Il suffit d’être enregistré par internet pour pouvoir voter. La direction affirme avoir ainsi plus de 370’000 « membres ». Lesquels, en majorité, sont au propre comme au figuré « virtuels ». C’est l’une des conceptions originelles de Podemos : une formation « d’un nouveau type » dans laquelle chacun pourrait s’engager en fonction de ses rythmes et obligations, les gens « normaux », etc. Outre de constituer un parti « coquille vide », très dépendant des décisions du centre et dont la vie des cercles de base s’éteint souvent, sa dimension antidémocratique est aussi claire. Ainsi, pour pouvoir contester ce modèle de primaires, il faut statutairement recueillir 10% du « corps électoral » de Podemos, soit 37’000… alors que, par exemple, seul 34% des près de 250’000 membres « virtuels » ont participé aux primaires municipales fin 2014.

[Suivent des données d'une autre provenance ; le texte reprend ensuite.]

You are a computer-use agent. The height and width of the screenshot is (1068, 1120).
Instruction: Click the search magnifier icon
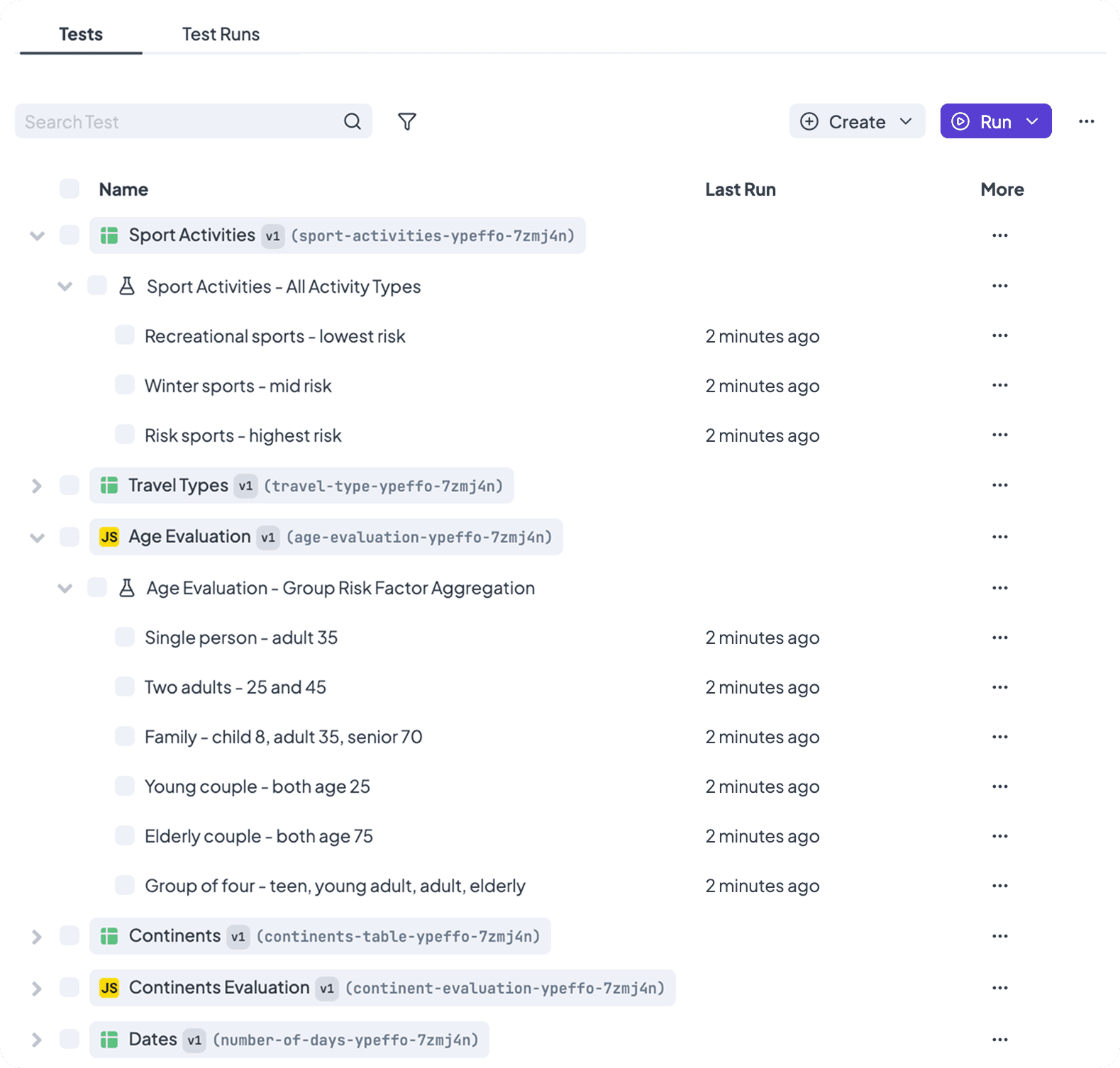point(353,122)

Voir l’article publié sur ce site : L’immolation de Podemos ou ses primaires :
http://alencontre.org/europe/espagne/etat-espagnol-limmolation-de-podemos-ou-ses-primaires.html. (Réd. A l’Encontre)
[5] Contre la fermeture d’une usine de Coca-Cola de la région de Madrid une lutte importante et longue s’est déroulée, recueillant beaucoup de sympathie. Movistar est l’un des sous-traitants du géant de la télécommunication Telefonica. Sur cette grève exemplaire, voir l’article qui sera publié sous peu sur ce site. (Réd. A l’Encontre)
* Tribune parue le 11 juillet 2015 sur le journal en ligne Publico.es.